Апостасия. Отступничество - страница 7



Поезд прибывал рано утром, и Павел боялся, как бы Петр, любивший поспать, не опоздал его встретить. Выйдя из второклассного желтого вагона, он уже десять минут стоял на платформе, ежась от холодного ветра, озираясь по сторонам и выглядывая брата.

– Павел! – замахал красной от мороза рукой (вчера где-то потерял перчатки) Петр.

Они обнялись.

– Здóрово, что ты наконец приехал! Я тебя давно поджидаю! Как наши?

– Все хорошо, – отвечал, улыбаясь, Павел. – У нас тепло. Мама просила тебя поцеловать. И еще велела спросить, отчего ты им редко пишешь.

– Писать некогда! – отмахнулся Петр. – Тут, брат, не до писем! Сам увидишь. Тут, брат, такие дела делаются! Историю творим! Ты же у нас любитель… читать историю. А мы ее делаем! Превеселое занятие, доложу я тебе! – Он рассмеялся. – А как Тарас Петрович?
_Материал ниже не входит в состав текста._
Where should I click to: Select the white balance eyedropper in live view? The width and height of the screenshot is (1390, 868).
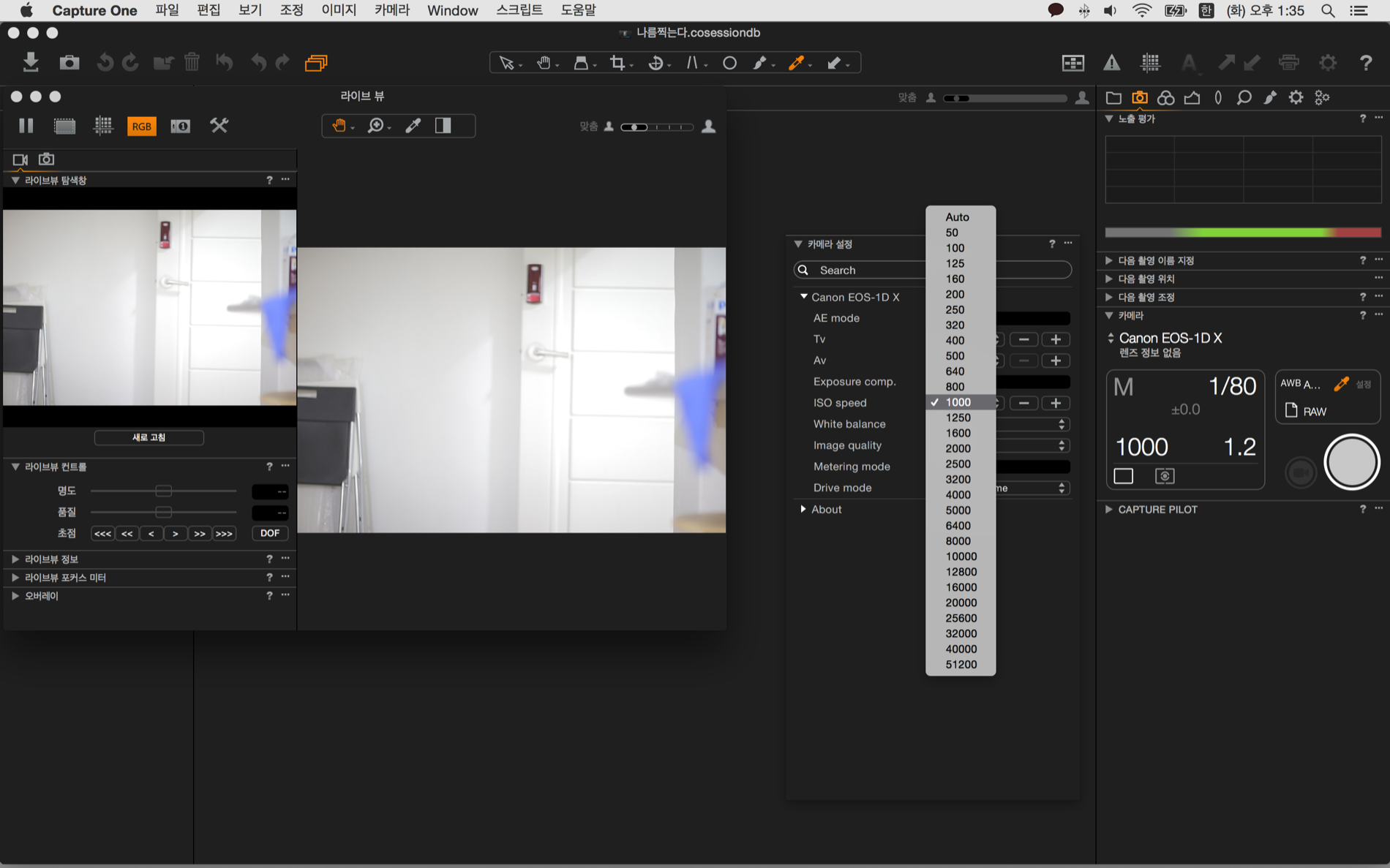413,126
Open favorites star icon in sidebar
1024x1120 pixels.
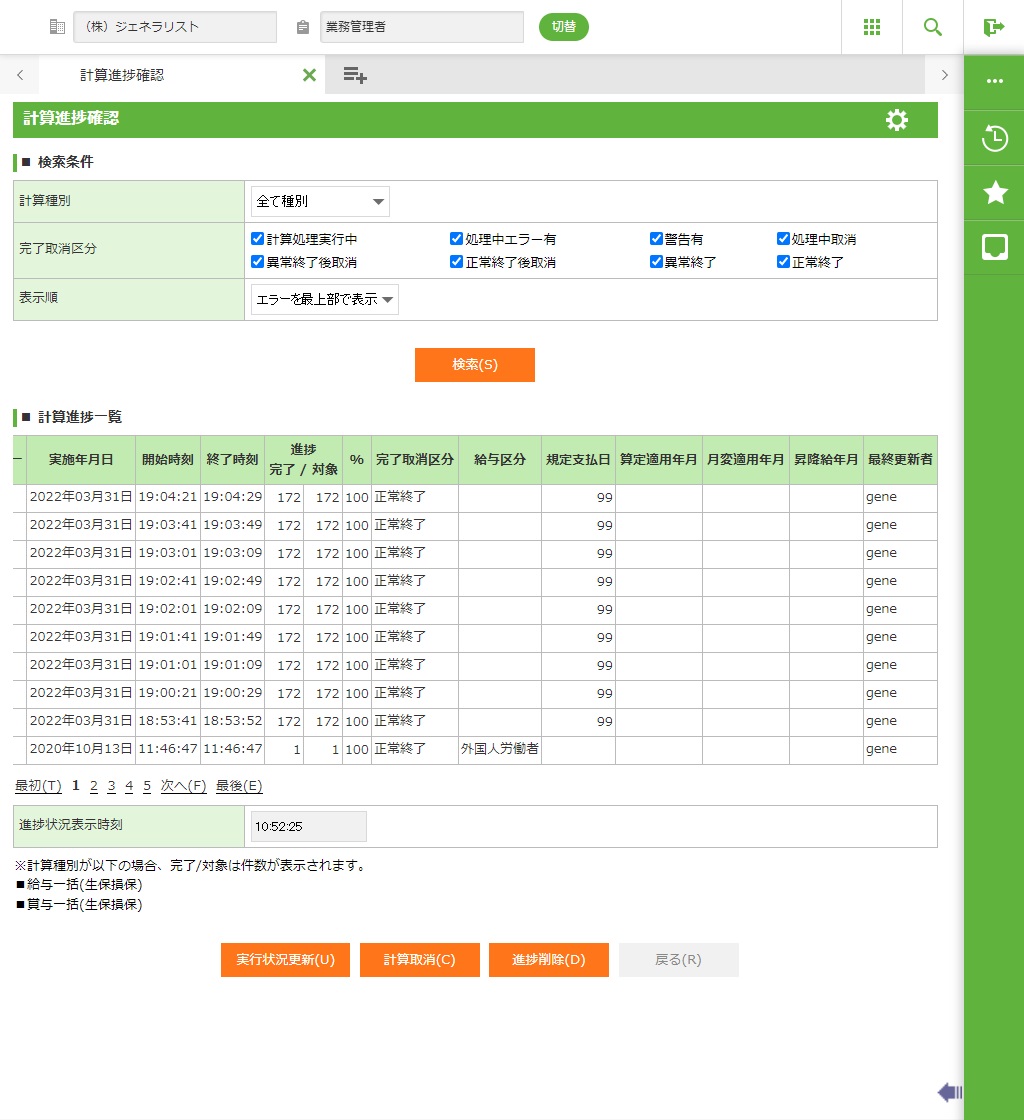point(994,192)

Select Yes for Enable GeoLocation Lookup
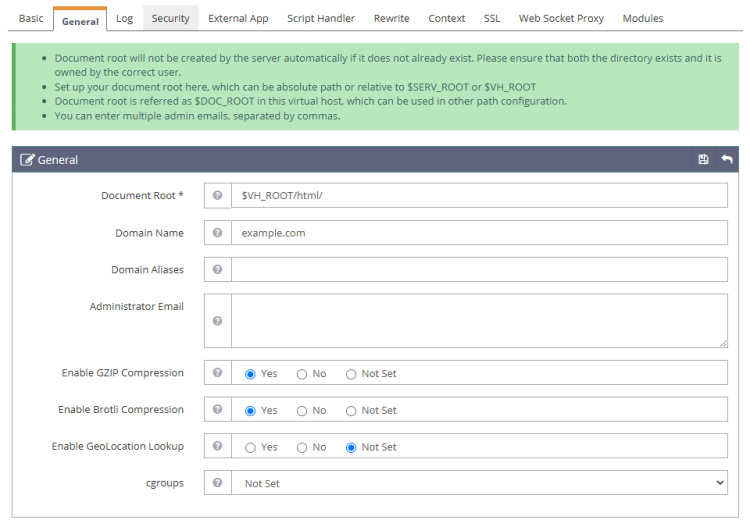pyautogui.click(x=251, y=447)
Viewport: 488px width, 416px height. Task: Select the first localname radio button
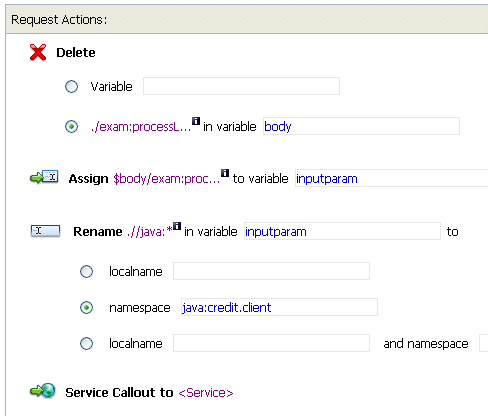[x=86, y=271]
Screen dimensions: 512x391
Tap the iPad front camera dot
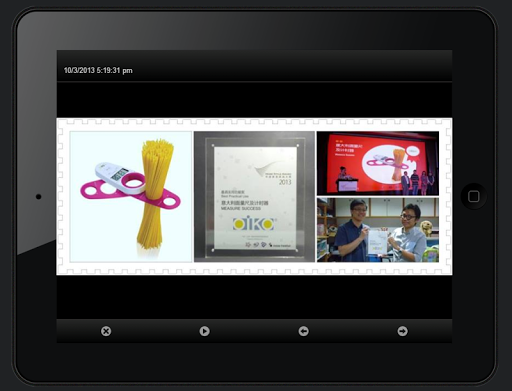[39, 197]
– Бунтует, – все еще улыбаясь, сказал Павел. – Поздравил японцев со взятием Порт-Артура…

– Да ну?!. Вот это по-нашему! Молодец! Люблю старика!
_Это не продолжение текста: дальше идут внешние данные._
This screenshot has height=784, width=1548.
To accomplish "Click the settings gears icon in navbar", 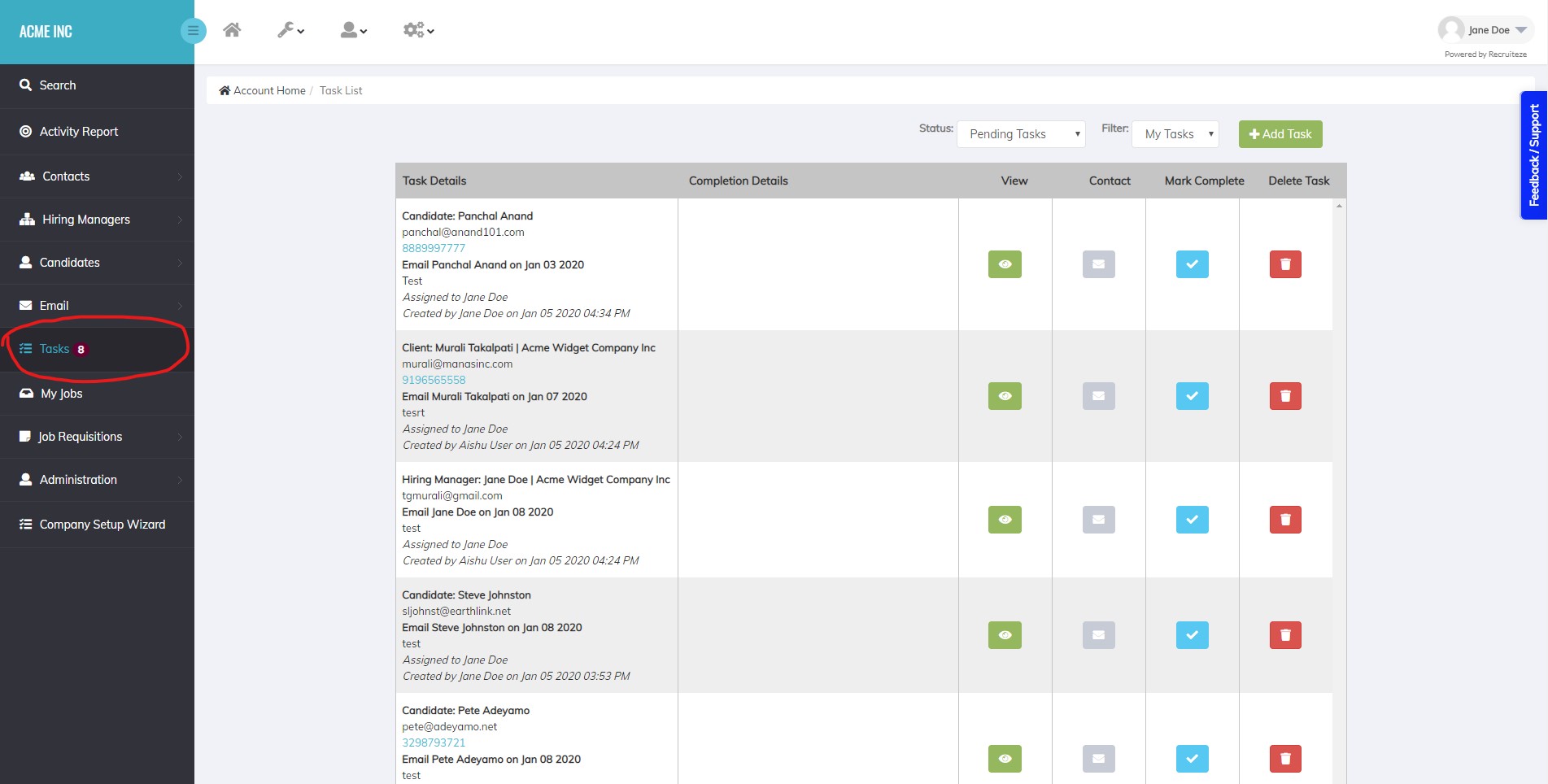I will tap(416, 30).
– Наша гимназия тоже отличилась. Устроили демонстрацию с лозунгами «Да здравствует Япония, долой самодержавие!».

– Отлично! А что полиция?

– Разогнали…

– А ты?

– Нет, я не ходил. Мне даже бойкот хотели объявить.
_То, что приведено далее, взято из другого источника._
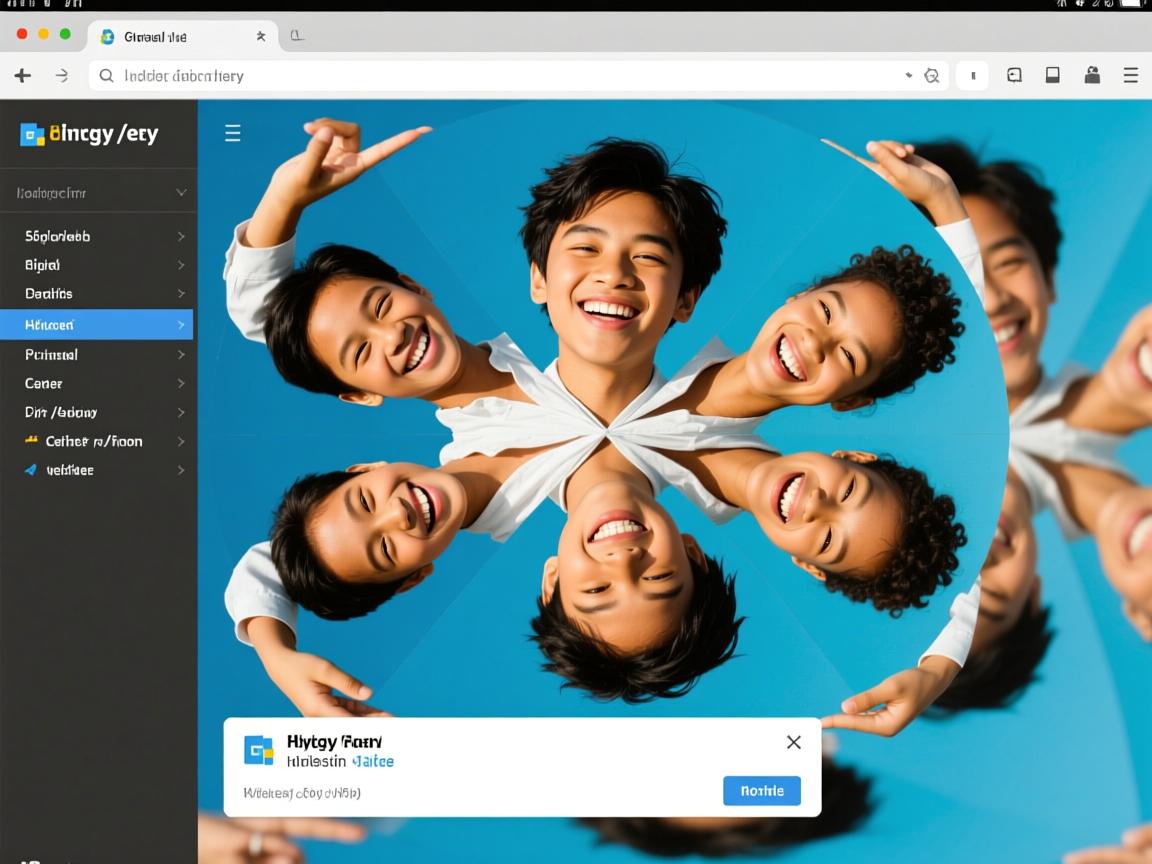Screen dimensions: 1152x864
Task: Click the paper plane icon in the sidebar
Action: (x=31, y=470)
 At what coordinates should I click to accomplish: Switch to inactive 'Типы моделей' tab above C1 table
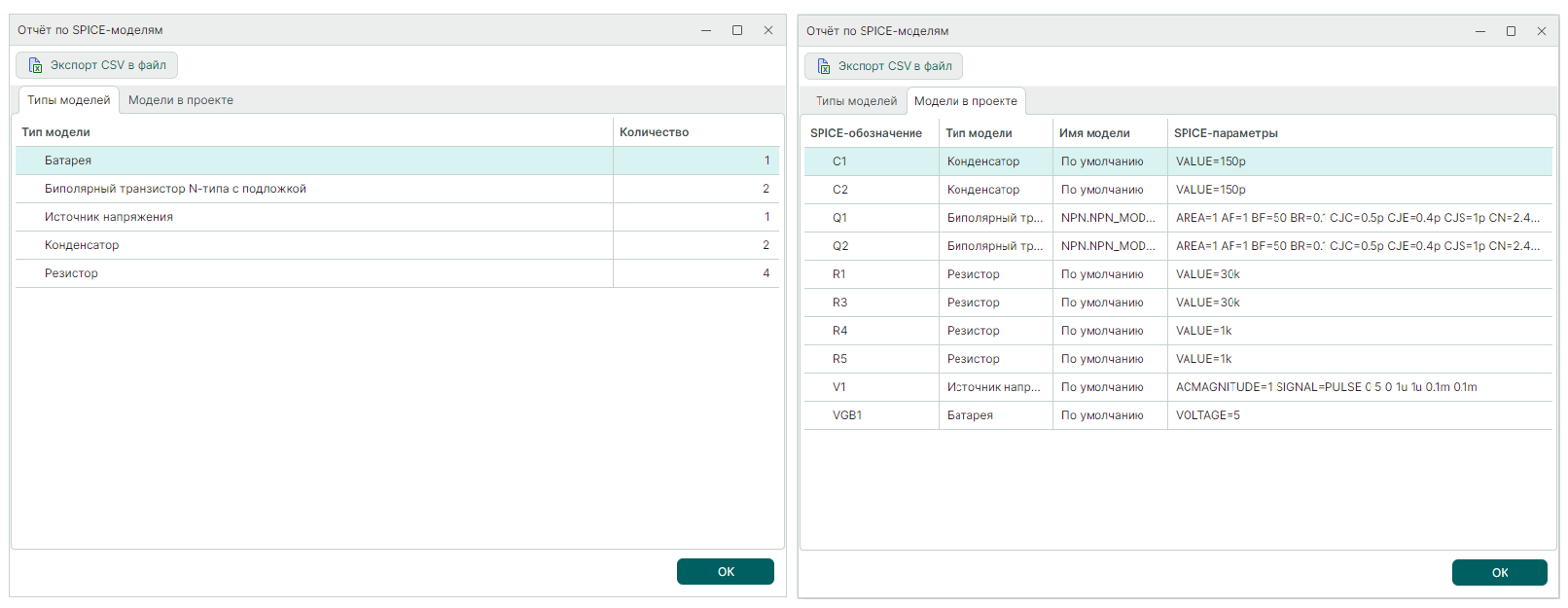point(856,101)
– Вот это ты напрасно! Сейчас нельзя против народа… И что? Объявили?

– Да нет, сказали, на первый раз прощают.

– Ну ладно, пошли. На извозчика денег нема. Да тут недалеко. Лишний диван имеется. А вечером познакомлю тебя с товарищами! – И он повел брата к себе на квартиру.

Петр снимал комнату на Коломенской вместе с напарником, находившимся как раз в отъезде, отчего и оказался свободным диван. Комната была на седьмом этаже, длинная и узкая, обставленная случайной мебелью, впрочем, довольно чистая. Окно выходило в такой же узкий и темный двор и упиралось в глухую стену противоположного дома; похоже, солнце никогда не заглядывало в этот каменный мешок, напоминавший то ли тюремный двор, то ли гигантский колодец (подобные петербургские дворы так и назывались – колодцами).

Павлу представился их небольшой киевский двухэтажный особнячок, одной побеленной частью выходивший прямо на Андреевский спуск и красивую Андреевскую же церковь, а другой – в старый, с древними каштанами, розами и сиренью сад, где проживало все небольшое семейство Тараса Петровича с кухаркой, горничной и старым дворником Савельичем. Он поневоле вздохнул и печально посмотрел на брата.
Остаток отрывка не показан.